Con el compadrito como depositario tanto de un rencor de clase como de un desprecio iluminista, los años posteriores a la Ley Sáenz Peña y los del gobierno radical realzaron una realidad que se convirtió en el sustrato hondo del imaginario antipopulista romántico: el único momento de toda la historia en el que la Argentina no estuvo dividida fue durante el orden conservador que va desde 1880 hasta 1916. En ese período dorado, las masas en su versión proteica fueron excluidas de la polis y los grupos en el poder, élites u oligarquías, encontraron formas duraderas de legitimar esa exclusión.
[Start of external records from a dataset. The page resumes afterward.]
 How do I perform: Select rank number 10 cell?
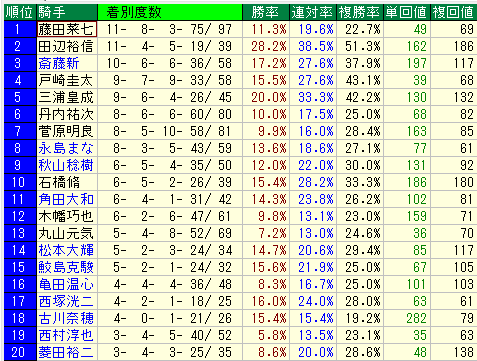(20, 182)
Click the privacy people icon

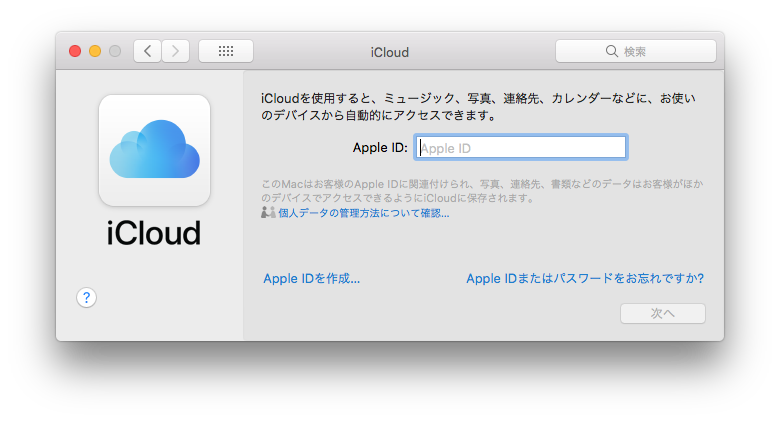click(267, 213)
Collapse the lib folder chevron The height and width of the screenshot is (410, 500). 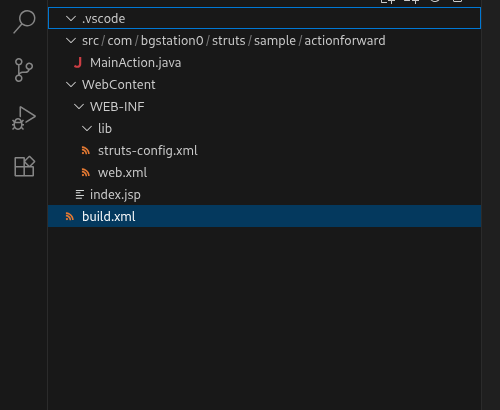[87, 129]
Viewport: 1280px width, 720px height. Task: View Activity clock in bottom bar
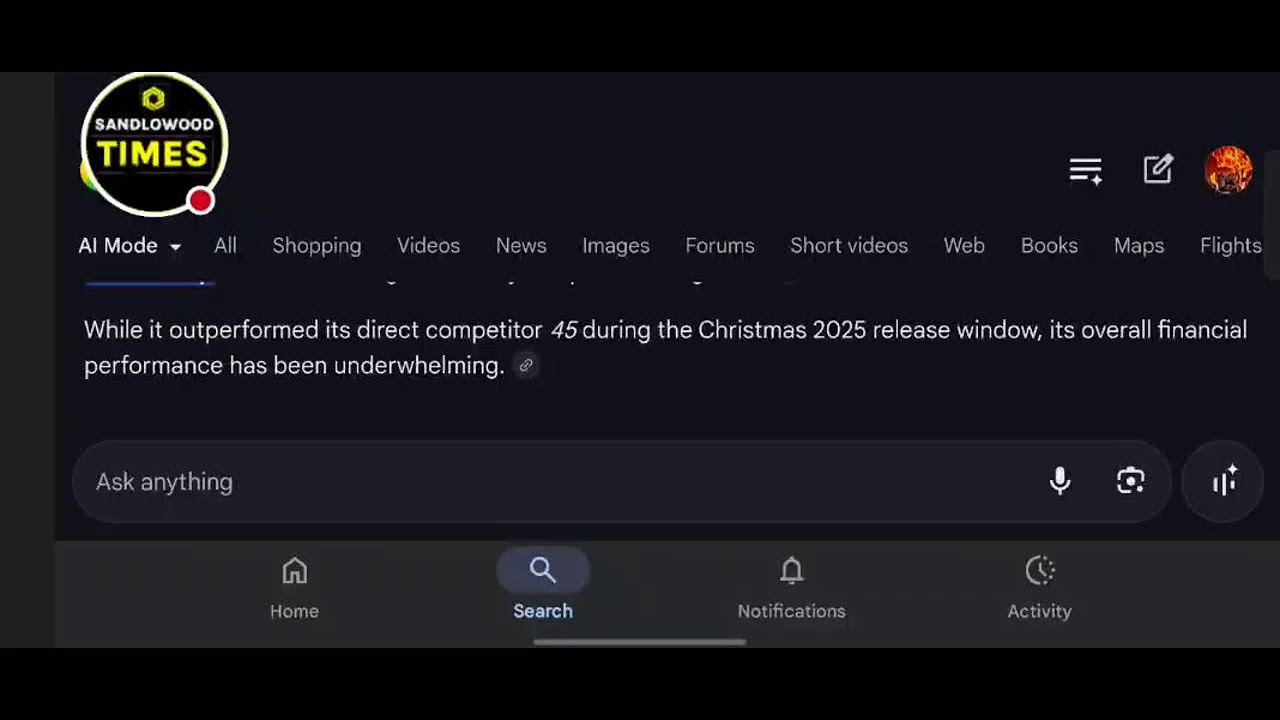click(1039, 589)
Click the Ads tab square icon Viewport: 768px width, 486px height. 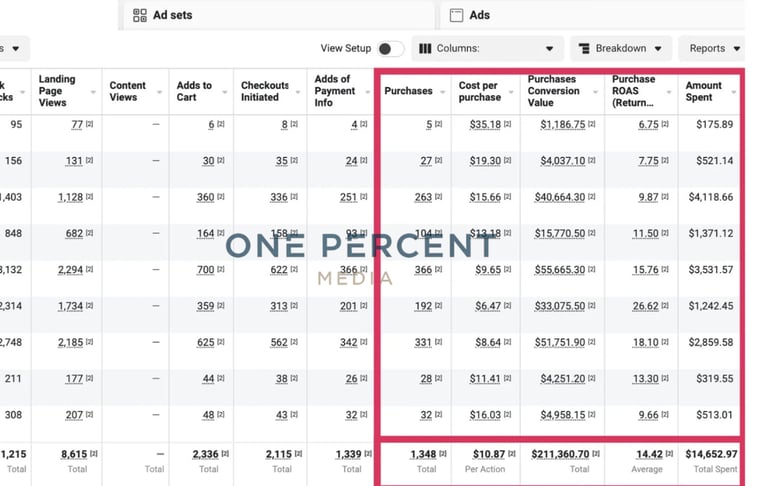(456, 15)
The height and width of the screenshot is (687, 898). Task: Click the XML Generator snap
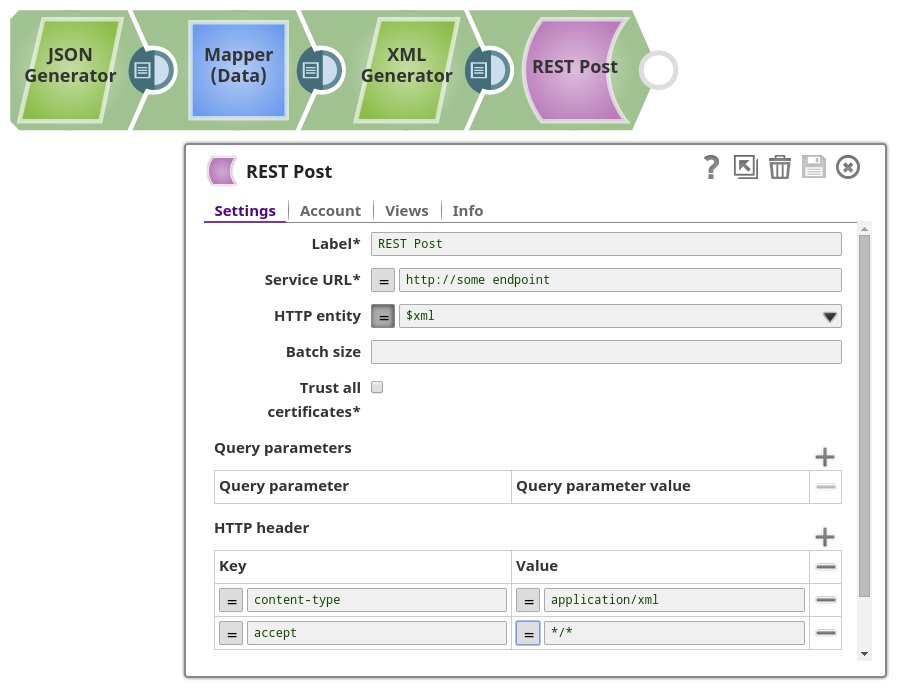(406, 67)
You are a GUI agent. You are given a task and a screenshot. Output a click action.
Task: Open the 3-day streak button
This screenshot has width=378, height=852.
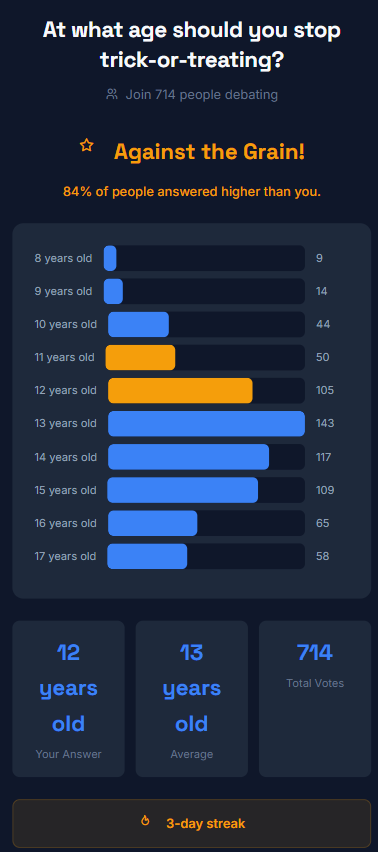tap(192, 823)
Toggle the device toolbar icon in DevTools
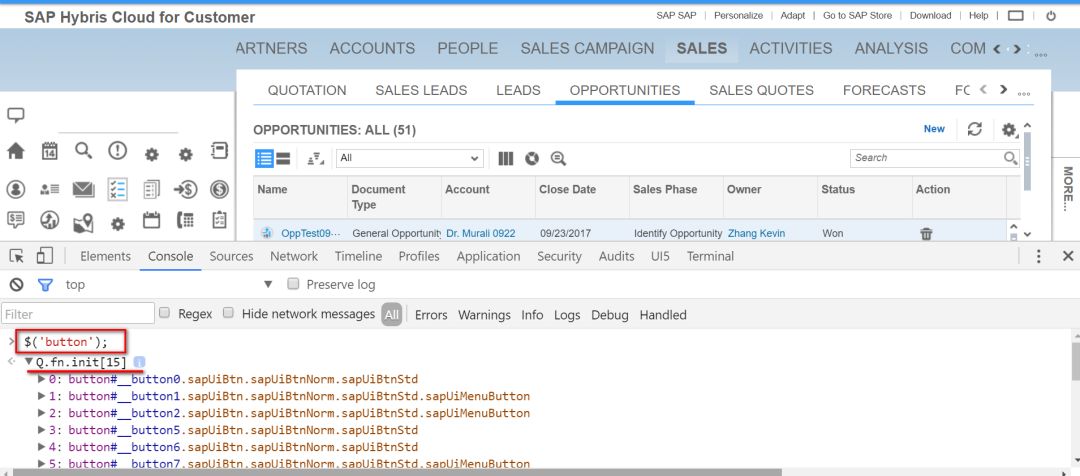The width and height of the screenshot is (1080, 476). (45, 256)
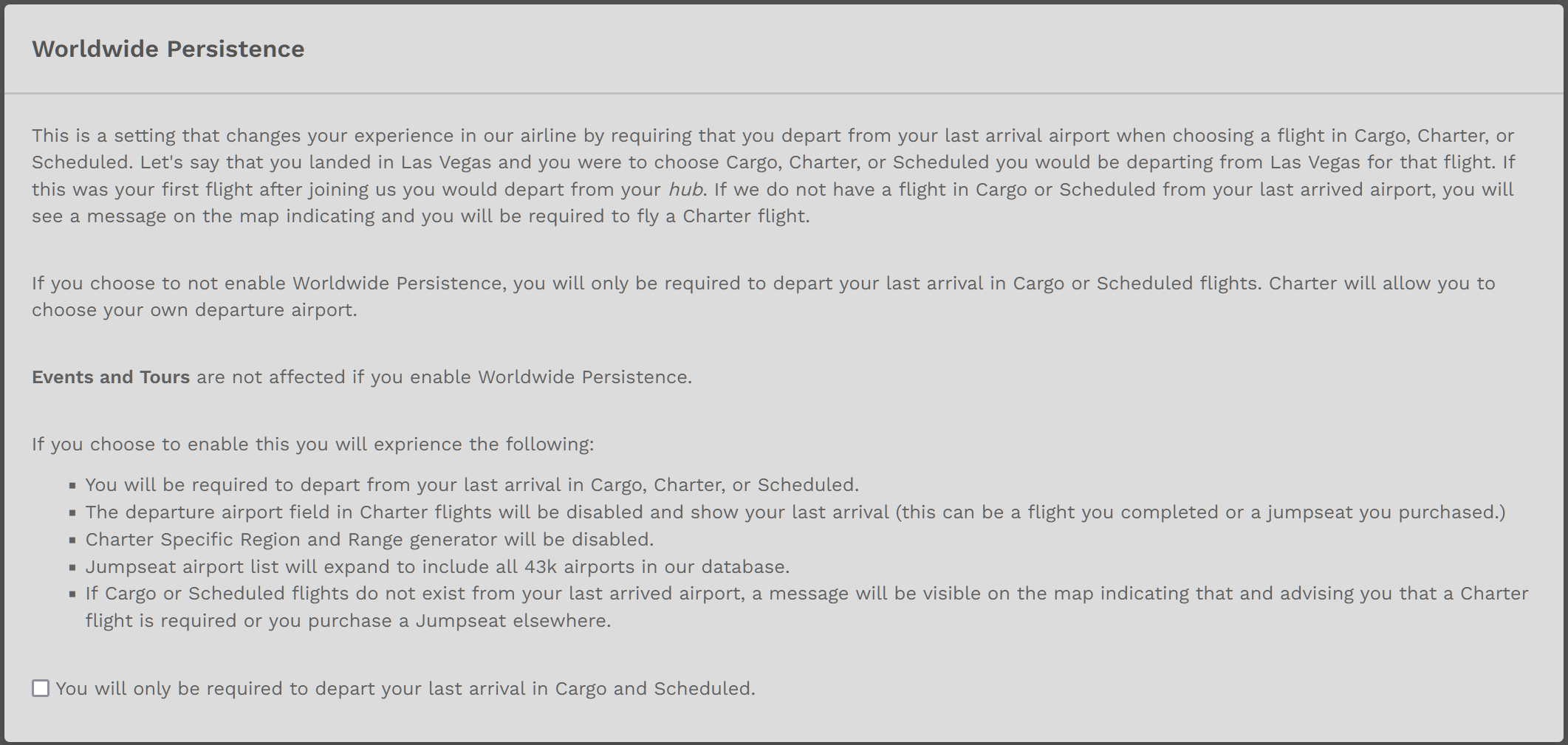This screenshot has width=1568, height=745.
Task: Click the sentence starting If you choose to enable
Action: pos(312,444)
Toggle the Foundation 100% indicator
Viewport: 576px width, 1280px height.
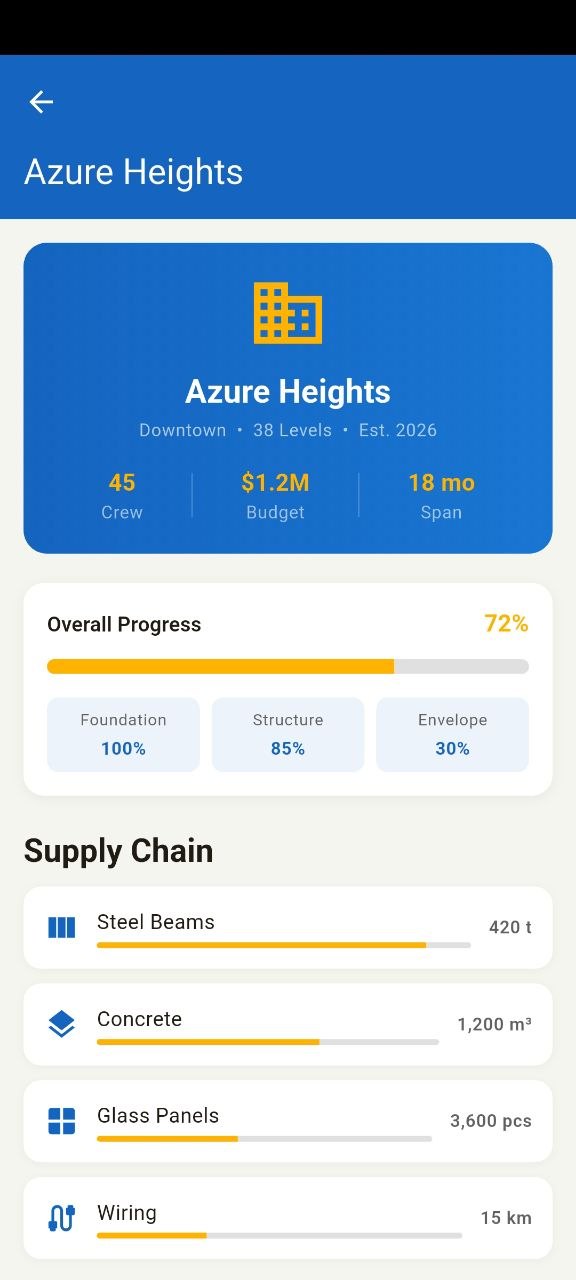coord(123,748)
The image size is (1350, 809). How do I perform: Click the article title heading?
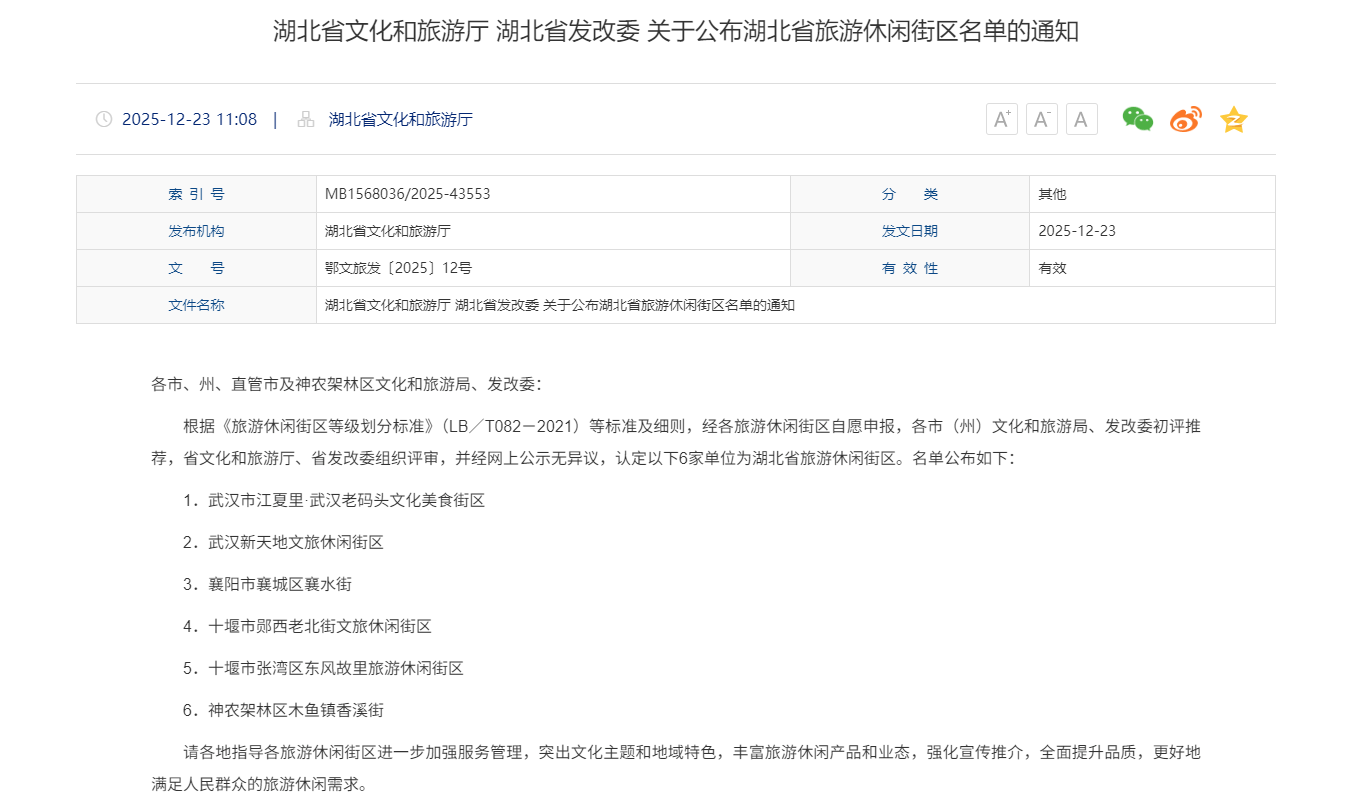click(x=675, y=31)
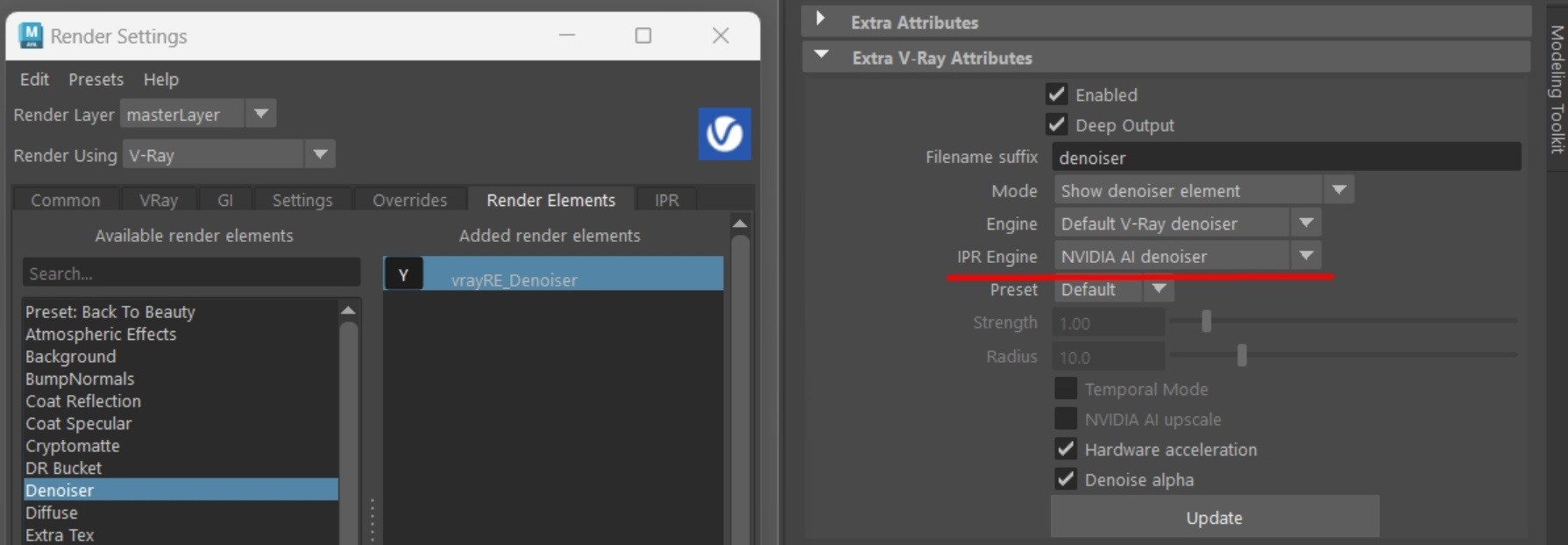Screen dimensions: 1568x545
Task: Click the render elements Search field
Action: [191, 273]
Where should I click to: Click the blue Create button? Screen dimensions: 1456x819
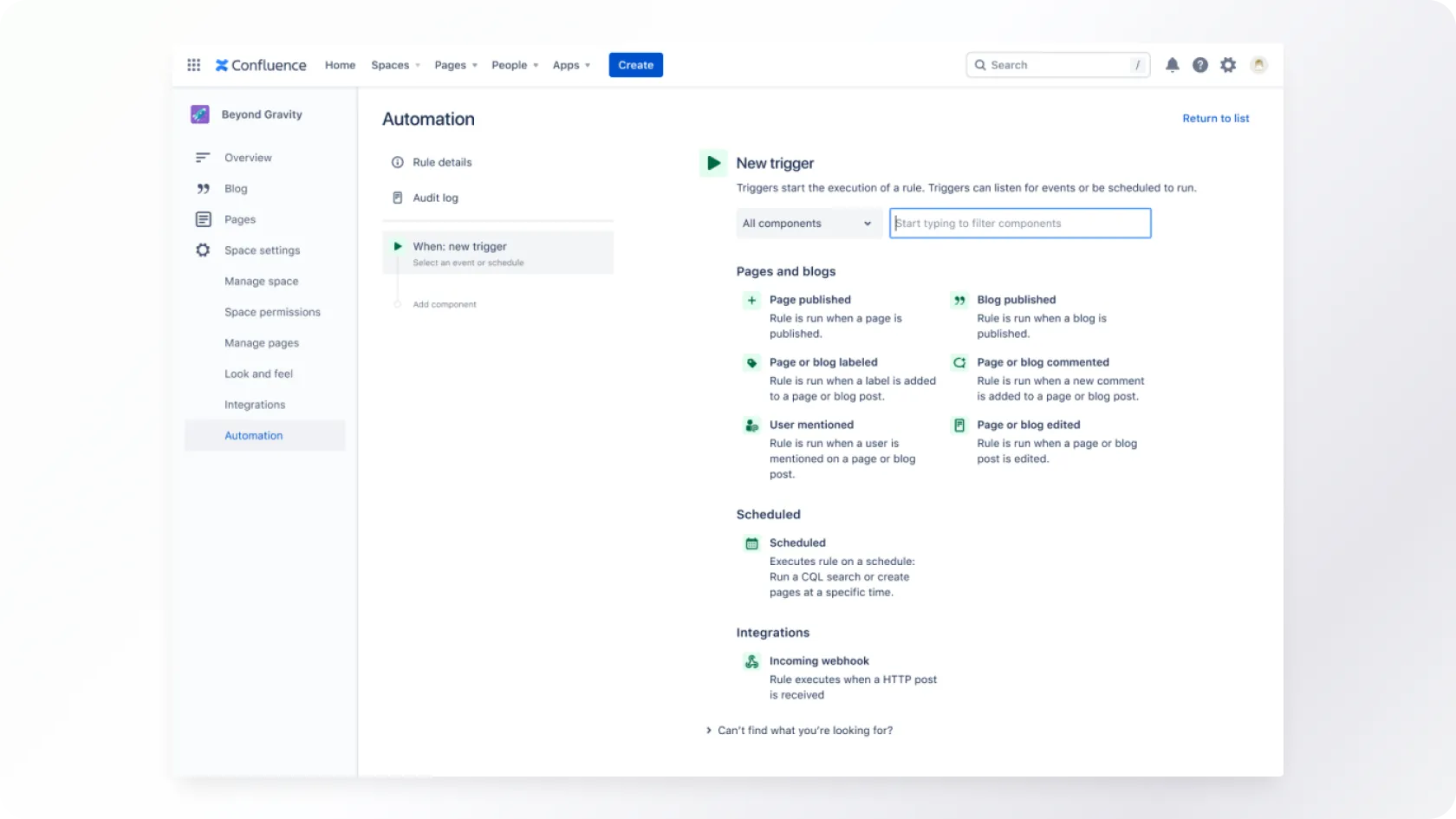635,65
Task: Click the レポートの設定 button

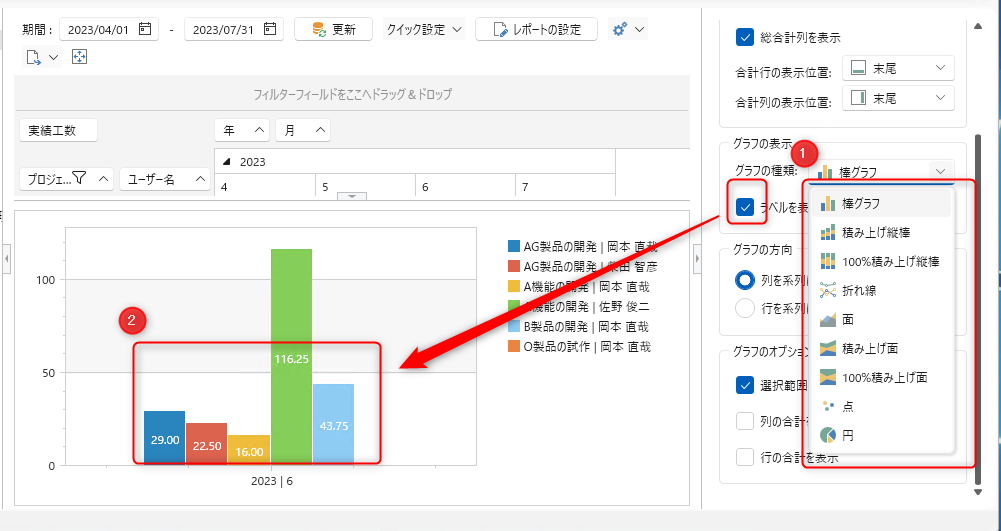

Antes del orden conservador, cuando el país apenas existía, las élites liberales por un lado y las multitudes federales con sus caudillos por el otro vivieron en dos naciones distintas, en una guerra en la que la existencia de una dependía de la aniquilación de la otra. Después del orden conservador, el monstruo estaba adentro y la concordia con la multitud y con sus representantes se hizo al mismo tiempo obligada e imposible.La Argentina dividida del 45 en verdad toma formas definitivas en la cultura política de los años veinte.

Las élites, que nunca pensaron el país sin las masas adentro, jamás aprendieron a imaginarse junto a ellas.